Printausgabe der Tiroler Tageszeitung vom Di, 27.08.2019


Musik

Im Feuerwerk der Virtuosität

Julia Lezhneva und La Voce Strumentale im Riesensaal der Hofburg.

Superstar Julia Lezhneva im Festwochen-Konzert in der Hofburg mit Arien von Graun, Vivaldi und Händel.

© Felix PirkerSuperstar Julia Lezhneva im Festwochen-Konzert in der Hofburg mit Arien von Graun, Vivaldi und Händel.



Innsbruck – Sie ist eine der auffallendsten Sopranbegabungen und hat vor zwei Jahren mit ihrer Graun-CD die Konkurrenz überholt. Am Sonntag war die als Stimmwunder gefeierte Russin Julia Lezhneva bei den Innsbrucker Festwochen zu Gast. Und wählte mit Dmitry Sinkovsky und dessen Ensemble La Voce Strumentale spektakuläre Partner. Das Publikum steigerte sich nach drei Stunden im Riesensaal der Hofburg stehend in frenetischen, nicht enden wollenden Beifall.

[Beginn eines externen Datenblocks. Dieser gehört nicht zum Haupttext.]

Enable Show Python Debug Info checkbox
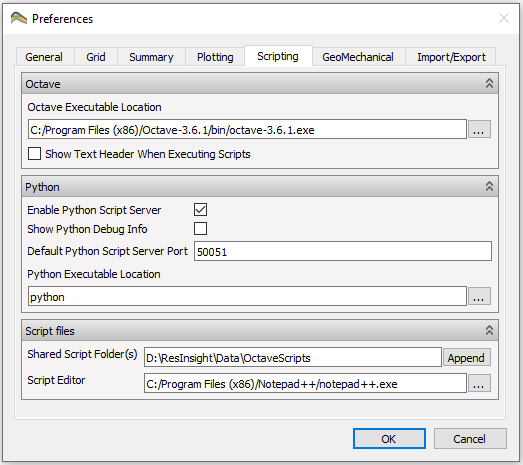This screenshot has height=465, width=523. tap(200, 229)
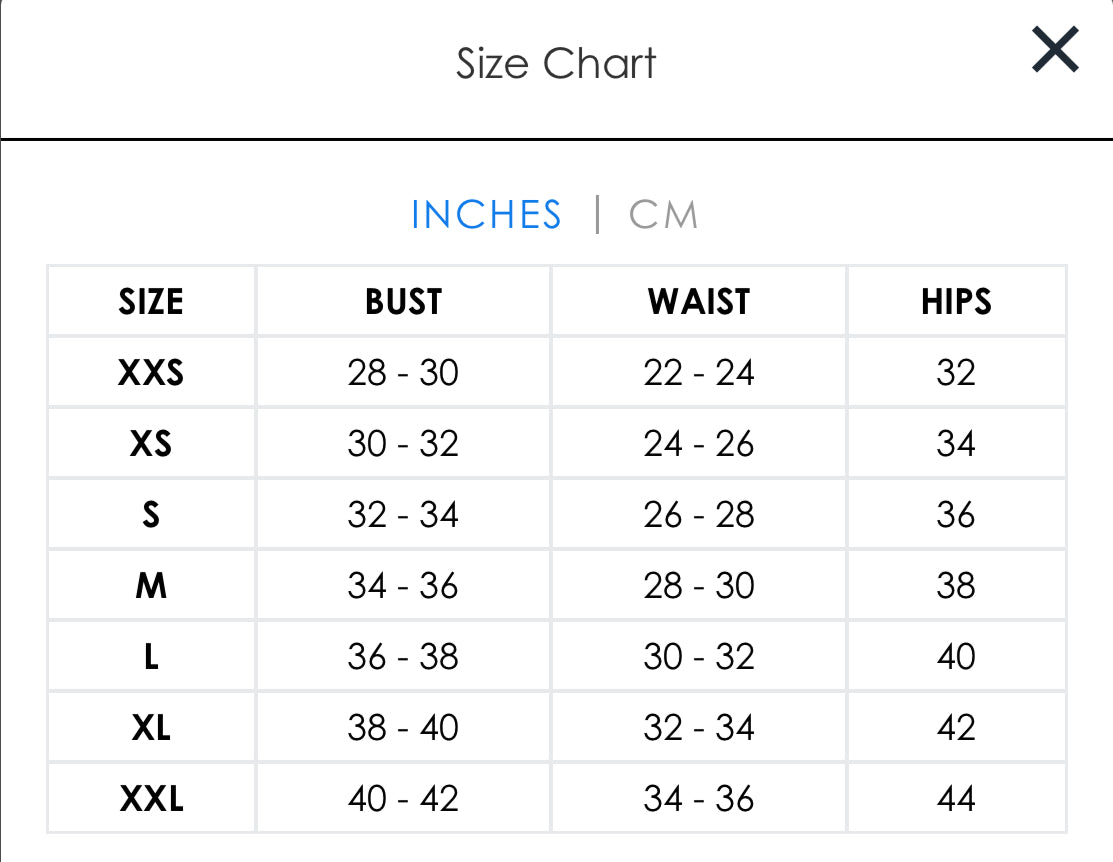Click the HIPS column header
The width and height of the screenshot is (1113, 862).
[x=956, y=302]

Ein Vierteljahrhundert hat Carl Heinrich Graun als Hofkompositeur Friedrichs II. das Musikleben Berlins geprägt und brachte bis zu seinem Tod 1759 nicht weniger als 27 Opern zur Uraufführung: mythologische oder antike Stoffe im Stil der neapolitanischen Opera seria und die besten Arien nicht für Kastraten, sondern für Frauenstimmen geschrieben. Prachtvolle Musik, die auf Julia Lezhneva wartete. Ihre CD (Decca) enthält bis auf eine Ausnahme Welt-Ersteinspielungen, und drei davon, aus „Coriolano“, „L’Orfeo“ und „Silla“, hat sie nach Innsbruck mitgebracht. Dazu Nicola Porporas „Come nave“, von Antonio Vivaldi eine Arie aus „La Griselda“, die berühmten „Zeffiretti“ mit Sinkovskys zartem Counter-Echo, das resignative „Sposa son disprezzata“ und zuletzt Händels „Brilla nellàlma“. Präzise gewählte Gelegenheit, zwischen Feuerwerken brillanter Verzierungskunst und emotionalem Tiefgang zu wechseln.

Eingangs hatte La Voce Strumentale ein Concerto grosso von Telemann basslastig in den Riesensaal gestampft, der seinem Namen gemäß Konzerten ja hauptsächlich atmosphärisch dienlich ist. Immerhin aber konnte Luca Pianca seine klangintensive Lautenkunst in einem Vivaldi-Konzert ausspielen. Nach der Pause waren Verve, Kraft und Leidenschaft zurückgenommen zugunsten stilistischer Feinarbeit an Johann Adolph Hasses Adagio und Fuge in g-Moll, einer herrlichen, tiefen Musik, und Vivaldis d-Moll-Violinkonzert.

Dmitry Sinkovsky, eine singuläre Begabung als Geiger, Dirigent und Countertenor, Temperamentbündel als Ensembleleiter, spielte hier seine technische und musikalische Virtuosität aus, entsprechend Lezhnevas vokalen Künsten, denen er mit dem Ensemble eine verlässliche Basis bot. Ihre Agilität im Passagenwerk, die dynamische Flexibilität und Gleichmäßigkeit der Skalen, die Verbindung von Technik, Disziplin und stimmlicher Sicherheit mit dem Erhalt von Klarheit und Klang der Stimme sind phänomenal und erinnern tatsächlich an die Beschreibungen der vokalen Künste im Hochbarock. Dabei vergisst Julia nie, was sie singt, und erreicht auch mit ihrer Emotionalität die Hörer. (u. st.)